Dentro del mundo del cover up existe un terreno cercano que cada vez despierta más interés: el trabajo sobre cicatrices, estrías y marcas corporales. Aunque no se trate de cubrir un tatuaje previo, el enfoque técnico y artístico comparte muchas bases.

Una cicatriz también es información en la piel.
Tiene textura, relieve, memoria y una respuesta distinta a la tinta. Por eso, tatuar sobre ella exige lectura cuidadosa, diseño adaptado y un ritmo de trabajo específico. El objetivo no es disimular sin más, sino integrar esa marca dentro de una composición coherente.

En este tipo de trabajos, el diseño cumple un papel esencial.
Las formas se plantean para acompañar el relieve, suavizar transiciones y crear continuidad visual. El tatuaje no compite con la cicatriz: la incorpora como parte del conjunto, transformando la percepción de la zona.
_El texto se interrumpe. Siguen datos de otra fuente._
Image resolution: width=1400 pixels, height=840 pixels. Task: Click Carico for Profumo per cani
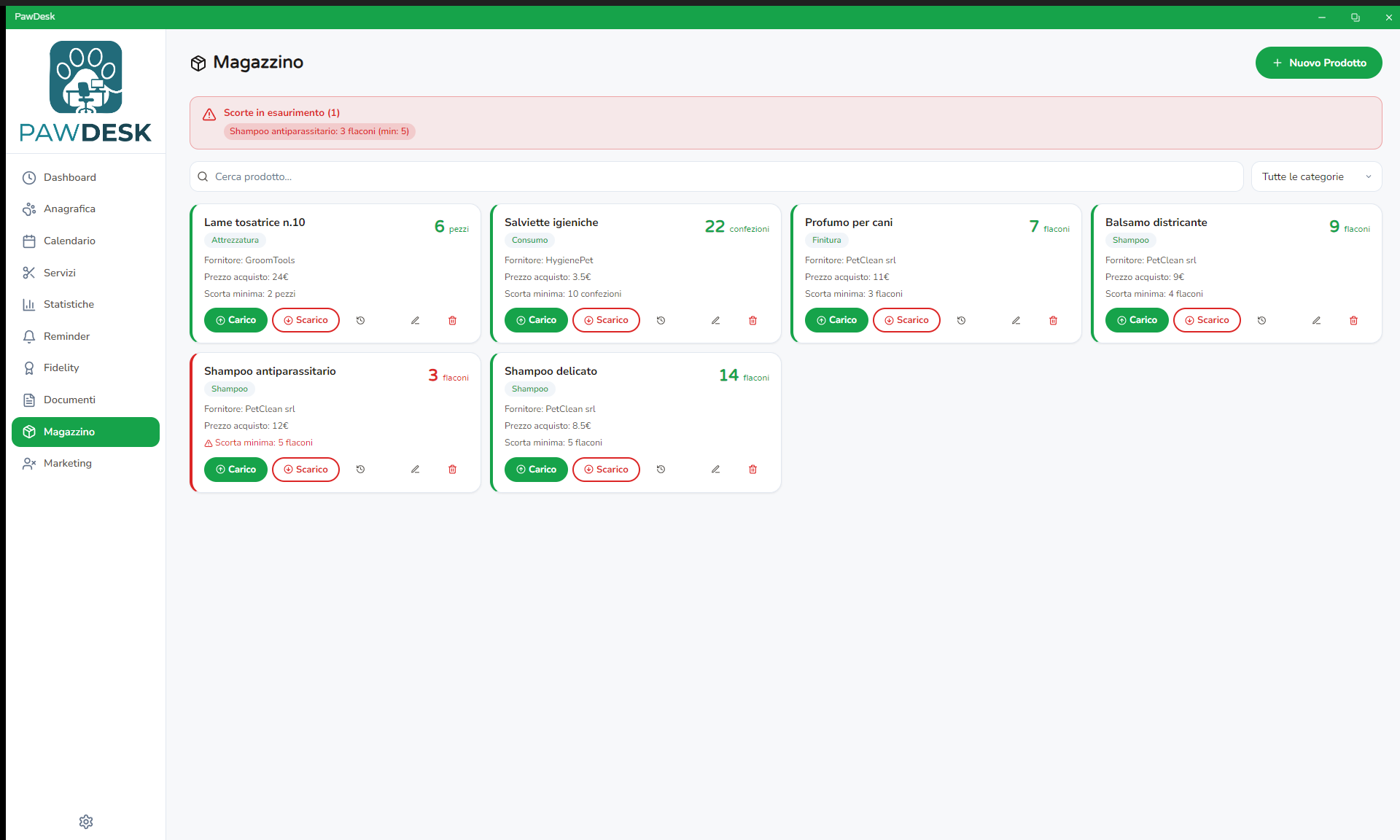click(836, 320)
Aquí aparece una dimensión importante del tatuaje contemporáneo.
Más allá de lo estético, muchas personas buscan reordenar su relación con el cuerpo. Convertir una marca cargada de historia en una pieza pensada y cuidada aporta una sensación clara de control y reconciliación con la propia piel.

Este enfoque conecta de forma natural con el cover up tradicional.
En ambos casos, el tatuaje actúa como herramienta de transformación visual: reorganiza, integra y da una nueva lectura a algo que ya estaba ahí. La diferencia está en el soporte, no en la intención.

Por eso, cubrir cicatrices y cubrir tatuajes antiguos forman parte de una misma idea:
usar el diseño y la técnica para construir una imagen que encaje con el presente y permita habitar la piel con mayor comodidad y claridad.